Since 2008, the Federal Reserve has more or less printed over $1.6 Trillion in two rounds of “Quantitative Easing”.  Many have speculated that this has to result in inflation for the simple reason that there are more US Dollars out there than ever before.  That’s based on the most fundamental principle of any market, supply and demand –more of these things called “Dollars” around and the value has to drop, meaning it takes more of them to make a reasonable exchange with something real.

It hasn’t worked out that way.  Inflation remains at around 2% per year as it has throughout the worst part of the Managed Depression, the financial crisis that started in 2007.  How on earth can that be?

The answer is that the number of US Dollars in the world is only one part of the equation.  The “velocity of money”, or the number of times they turn over in the economy, is equally important.  Data since 2007 shows what every freelancer and job seeker knows – it’s a tough world out there, and people are pretty slow to let go of the dough they have.

Before we can talk about the “velocity” of money, we have to define what we mean by “money” and how much of it is out there.  The broadest measure we have good data on these days is called MZM – a measure of the bucks printed and in coin, plus all bank accounts and money market accounts.  It’s not a complete measure, since it does not include stocks and other investments that people can both borrow against or otherwise use to make themselves feel rich.  It’s “demand money”, the stuff that is accessible right now.

How much of that is there?  About $11T in total, and it grows all the time (red line on the graph below).  But it has been turning over less frequently, as shown in the graph of velocity (GDP/MZM, the blue line):

You can take the “velocity” as roughly the number of times a buck turns over in one year through the economy.  The chart above shows that coming into the current Depression in 2001 it was over twice a year, falling to 1.75 times by 2002.  It never recovered to more than 1.92 times (April, 2006) before it fell off a cliff in 2007 (before the “official” recession even began!) where it hovers today, about 1.4 times.

What this means is that for all the money out there in the world, it feels as though there is considerably less than there has been.  The velocity today is only 75% of what it was in 2006, the last time anyone felt remotely flush with cash.

This suggests that if you wanted to have the same effect on the economy with the money you have, there is room for about one third more of it around, or about $3.7T.  If the Fed wants to go in for one Hell of a lot more “Quantitative Easing”, it could print upwards of that much before we can reasonably expect a heavy dose of inflation.
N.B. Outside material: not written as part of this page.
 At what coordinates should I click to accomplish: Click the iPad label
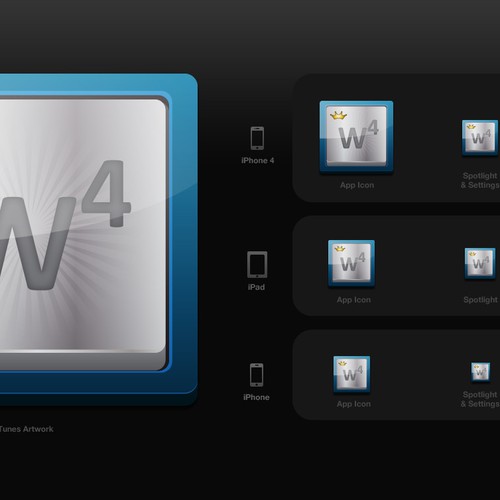click(256, 287)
That number is shocking for many reasons.  It suggests that the shortfall in our economy is far more than anyone has even tried grapple with so far.  It also demonstrates the key characteristic of a Depression over an ordinary Recession, two terms that have always seemed a bit murky.  In a Depression the supply of money falls so hard that there simply is not enough to go around, representing a failure of the general money supply rather than an oversupply of any given product or service.

An argument could easily be made that the velocity of money is a function of far more than economics – that the rate at which people spend is not just what they have on hand, but how much they think they might have in the future.  That’s why the we use the term “Depression”, a psychological term, to describe the situation.  It also goes to the heart of FDR’s famous 1933 speech proclaiming that “The only thing we have to fear is fear itself.”  Much of what is going on is a matter of attitude and anxiety.
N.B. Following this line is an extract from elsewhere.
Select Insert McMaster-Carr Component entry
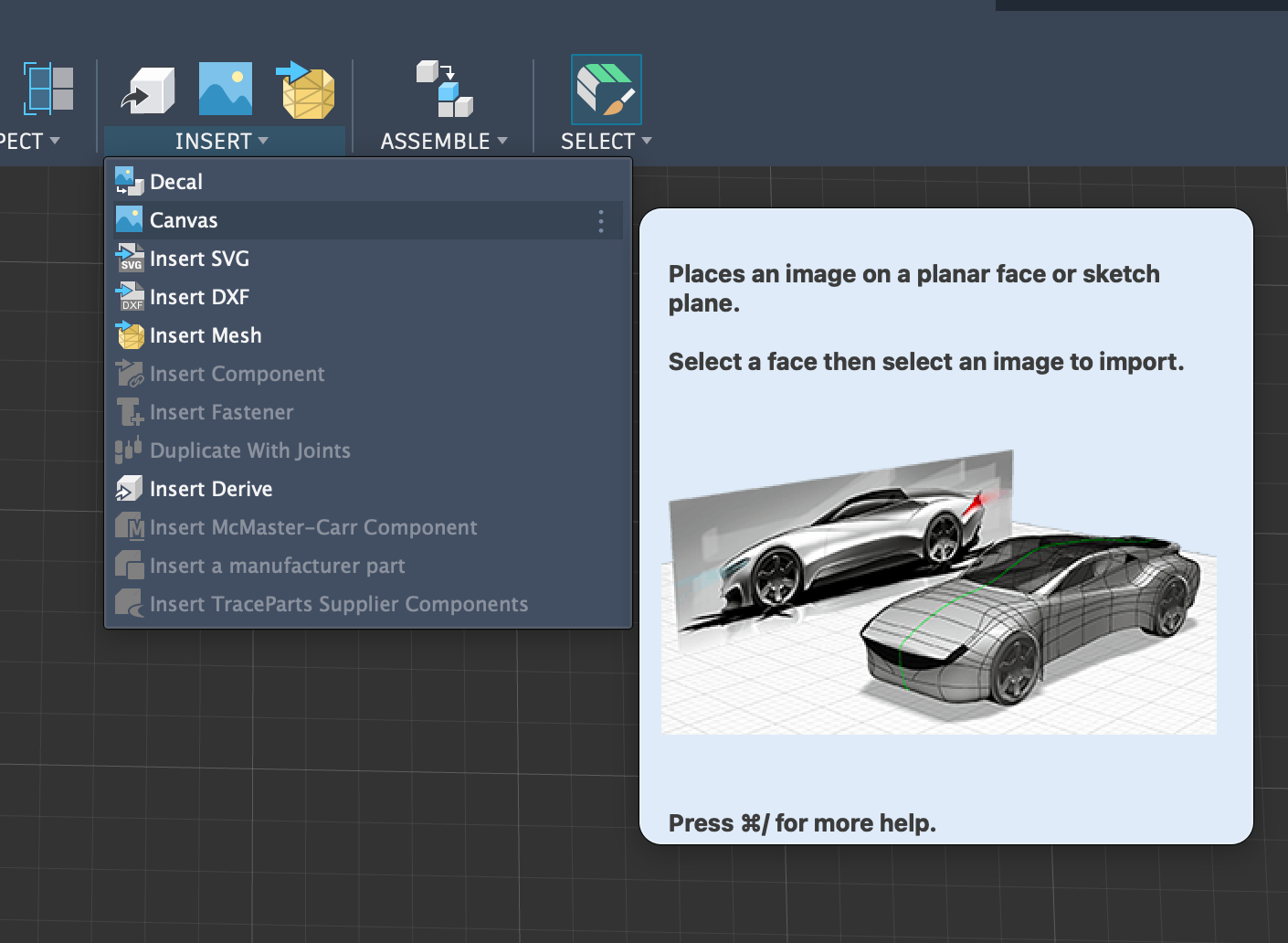Screen dimensions: 1288x943 pyautogui.click(x=312, y=527)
So can the Fed step up and print $3.7T tomorrow?  Sure, why not?  It can print that much and cancel loans all over the place, getting that money into circulation and generally opening up wallets and convincing the world that tomorrow will be a better day.  The problem is that if it over shoots and the velocity jumps up again, there are suddenly way more US Dollars than anyone needs and inflation erupts.

It’s all a balancing act.  Right now, it looks like more money might be coming soon.  We will see if there is, in fact, a QE3 in the works.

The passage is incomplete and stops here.